ИСХОДНЫЙ ОТРЫВОК:

Читаем Взыскующие града полностью

<…> Эти дни я устал. Пришлось много бегать; заседания, разговоры, обсуждения, посещения и т.д. несколько дней подряд заставили меня поздно ложиться, и я так счастлив, что сейчас, кончив тебе письмо, рано лягу спать. Работать нужно очень много. Везде железо горячо и везде нужно ковать. Ставится издательство, составляется курс, и, к моему изумлению, мысли, брошенные мною в статье о Логосе, породили целый ряд личных откликов, и то тут, то там, то с одним, то с другим приходится столкнуться то в полемической сшибке, то в интимном разговоре. Я могу с радостью констатировать: как-то очистилась атмосфера. Во всех встречах, свиданиях, разговорах, в которых мне приходится быть участником или просто присутствовать, я наблюдаю гораздо большую искренность, простоту, задушевность, чем раньше. В атмосфере что-то перебесилось. И пока наступили хорошие, ясные дни. На долго ли — не знаю — м<ожет> б<ыть> перед новой грозой. Но вспоминая кошмарное время "свенцицкианства", я с радостью вижу как теперь все по-иному, как "серый" не так нахально путается во все. Ох, как хотелось бы, чтобы я не ошибся.

Вчера зашел за мной Белый и предложил выйти на улицу (у нас стоят великолепные дни). Пошли в Третьяковскую галерею. Я давно в ней не был и был совершенно ошеломлен, когда бы увидел "прибавления", то есть, главным образом, Морозовский дар[851]. Врубель, Врубель! Борисов-Мусатов! Какие огромные произведения! Пан Врубеля титаничен, колоссален, гениален — нечто всемирное, вселенское, нечто такое, что в веках занимает особое место. Как хороши перлы новой французской живописи, собранные в отдельной комнате! Но какой горой, снежной горой, высится Врубель над всеми этими Гогенами, Монэ, Дегазами, Каррьерами! Сейчас в русской живописи есть много великого и достойнейшего. Как увлекательны Серов, Бакст, Малявин! <…>

217.     В.Ф.Эрн — Е.Д.Эрн <8.10.1910. Москва — Тифлис>

8 октября 1910 г.

ЗАДАНИЯ:
• a. Пожалуйста, выпишите из отрывка письма дословно фрагмент, начиная со слов «Вчера зашел за» и продолжая до слов «октября 1910 г.» включительно.
• b. Куда, согласно отрывку письма, отправились Белый и автор письма?
Приведённые далее строки для работы не понадобятся.

ПРИЛОЖЕННЫЕ СТРОКИ:

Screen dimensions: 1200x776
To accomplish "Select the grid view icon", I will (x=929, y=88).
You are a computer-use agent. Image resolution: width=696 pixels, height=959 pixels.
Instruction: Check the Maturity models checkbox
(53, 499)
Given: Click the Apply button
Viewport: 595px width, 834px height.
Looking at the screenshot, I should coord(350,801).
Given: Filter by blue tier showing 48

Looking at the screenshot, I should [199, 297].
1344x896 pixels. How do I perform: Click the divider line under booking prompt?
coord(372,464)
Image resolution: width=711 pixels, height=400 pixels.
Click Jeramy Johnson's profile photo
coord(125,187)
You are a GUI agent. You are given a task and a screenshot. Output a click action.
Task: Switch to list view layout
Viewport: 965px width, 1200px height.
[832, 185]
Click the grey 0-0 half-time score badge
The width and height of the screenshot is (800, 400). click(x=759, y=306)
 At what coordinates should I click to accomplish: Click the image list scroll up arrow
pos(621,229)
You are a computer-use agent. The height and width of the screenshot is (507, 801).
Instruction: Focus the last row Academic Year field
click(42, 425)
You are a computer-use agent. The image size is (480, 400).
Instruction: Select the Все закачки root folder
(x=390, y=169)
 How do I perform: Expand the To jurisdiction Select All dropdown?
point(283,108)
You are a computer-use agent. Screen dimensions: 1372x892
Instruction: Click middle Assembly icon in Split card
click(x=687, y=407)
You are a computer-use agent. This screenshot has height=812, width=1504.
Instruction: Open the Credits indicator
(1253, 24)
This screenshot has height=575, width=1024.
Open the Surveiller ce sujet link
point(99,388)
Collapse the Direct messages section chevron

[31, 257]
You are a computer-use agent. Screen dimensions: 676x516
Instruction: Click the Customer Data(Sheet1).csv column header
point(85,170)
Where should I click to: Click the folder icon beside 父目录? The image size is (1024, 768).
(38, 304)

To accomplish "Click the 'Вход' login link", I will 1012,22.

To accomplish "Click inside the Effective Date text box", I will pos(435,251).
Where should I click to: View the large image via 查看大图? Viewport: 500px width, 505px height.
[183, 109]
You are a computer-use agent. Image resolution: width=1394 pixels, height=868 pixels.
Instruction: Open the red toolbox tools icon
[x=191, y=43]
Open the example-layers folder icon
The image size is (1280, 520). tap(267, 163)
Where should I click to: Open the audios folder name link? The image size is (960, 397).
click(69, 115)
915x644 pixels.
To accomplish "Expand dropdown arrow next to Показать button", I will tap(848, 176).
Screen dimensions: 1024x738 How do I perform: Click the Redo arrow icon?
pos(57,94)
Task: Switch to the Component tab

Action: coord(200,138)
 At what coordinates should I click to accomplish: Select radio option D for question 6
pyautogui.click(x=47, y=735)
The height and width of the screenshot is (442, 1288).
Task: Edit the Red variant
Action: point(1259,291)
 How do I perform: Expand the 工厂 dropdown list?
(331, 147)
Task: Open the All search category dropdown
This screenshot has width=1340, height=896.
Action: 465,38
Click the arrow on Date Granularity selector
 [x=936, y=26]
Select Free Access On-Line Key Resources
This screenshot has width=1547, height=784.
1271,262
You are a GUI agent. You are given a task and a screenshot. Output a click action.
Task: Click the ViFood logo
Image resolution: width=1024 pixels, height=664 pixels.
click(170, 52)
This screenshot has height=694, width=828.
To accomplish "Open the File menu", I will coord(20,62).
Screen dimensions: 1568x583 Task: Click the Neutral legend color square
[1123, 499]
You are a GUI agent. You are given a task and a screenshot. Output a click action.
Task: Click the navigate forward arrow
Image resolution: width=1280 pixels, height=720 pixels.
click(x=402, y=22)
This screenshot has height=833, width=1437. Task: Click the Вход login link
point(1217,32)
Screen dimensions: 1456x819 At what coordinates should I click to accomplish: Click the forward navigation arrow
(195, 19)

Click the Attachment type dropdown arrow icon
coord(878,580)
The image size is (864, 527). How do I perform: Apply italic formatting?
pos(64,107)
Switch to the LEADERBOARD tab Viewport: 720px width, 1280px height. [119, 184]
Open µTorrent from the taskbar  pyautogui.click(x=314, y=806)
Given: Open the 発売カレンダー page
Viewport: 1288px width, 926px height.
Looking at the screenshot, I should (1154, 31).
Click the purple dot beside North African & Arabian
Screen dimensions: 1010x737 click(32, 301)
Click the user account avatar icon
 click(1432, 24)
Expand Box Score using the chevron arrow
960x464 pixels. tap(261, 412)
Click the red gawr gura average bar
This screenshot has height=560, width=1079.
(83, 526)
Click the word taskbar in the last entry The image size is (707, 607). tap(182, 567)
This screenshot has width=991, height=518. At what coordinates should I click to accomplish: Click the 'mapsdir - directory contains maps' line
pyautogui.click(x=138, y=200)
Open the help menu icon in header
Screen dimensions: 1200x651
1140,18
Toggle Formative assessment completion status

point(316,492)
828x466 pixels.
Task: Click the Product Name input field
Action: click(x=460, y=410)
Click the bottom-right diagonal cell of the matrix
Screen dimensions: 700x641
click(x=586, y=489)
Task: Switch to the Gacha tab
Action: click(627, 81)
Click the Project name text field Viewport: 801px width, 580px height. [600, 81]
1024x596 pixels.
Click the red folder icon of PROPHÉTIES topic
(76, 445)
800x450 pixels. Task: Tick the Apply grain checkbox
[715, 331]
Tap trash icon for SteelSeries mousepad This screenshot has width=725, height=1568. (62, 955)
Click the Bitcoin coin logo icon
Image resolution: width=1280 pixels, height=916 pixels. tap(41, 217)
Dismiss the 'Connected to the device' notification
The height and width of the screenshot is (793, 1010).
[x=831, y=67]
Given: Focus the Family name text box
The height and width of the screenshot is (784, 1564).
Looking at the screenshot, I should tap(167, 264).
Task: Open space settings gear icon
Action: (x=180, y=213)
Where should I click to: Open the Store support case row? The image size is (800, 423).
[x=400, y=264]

ОТВЕТЫ ПО ЗАДАНИЯМ:
• a.
Вчера зашел за мной Белый и предложил выйти на улицу (у нас стоят великолепные дни). Пошли в Третьяковскую галерею. Я давно в ней не был и был совершенно ошеломлен, когда бы увидел "прибавления", то есть, главным образом, Морозовский дар[851]. Врубель, Врубель! Борисов-Мусатов! Какие огромные произведения! Пан Врубеля титаничен, колоссален, гениален — нечто всемирное, вселенское, нечто такое, что в веках занимает особое место. Как хороши перлы новой французской живописи, собранные в отдельной комнате! Но какой горой, снежной горой, высится Врубель над всеми этими Гогенами, Монэ, Дегазами, Каррьерами! Сейчас в русской живописи есть много великого и достойнейшего. Как увлекательны Серов, Бакст, Малявин! <…>

217.     В.Ф.Эрн — Е.Д.Эрн <8.10.1910. Москва — Тифлис>

8 октября 1910 г.

• b. В Третьяковскую галерею.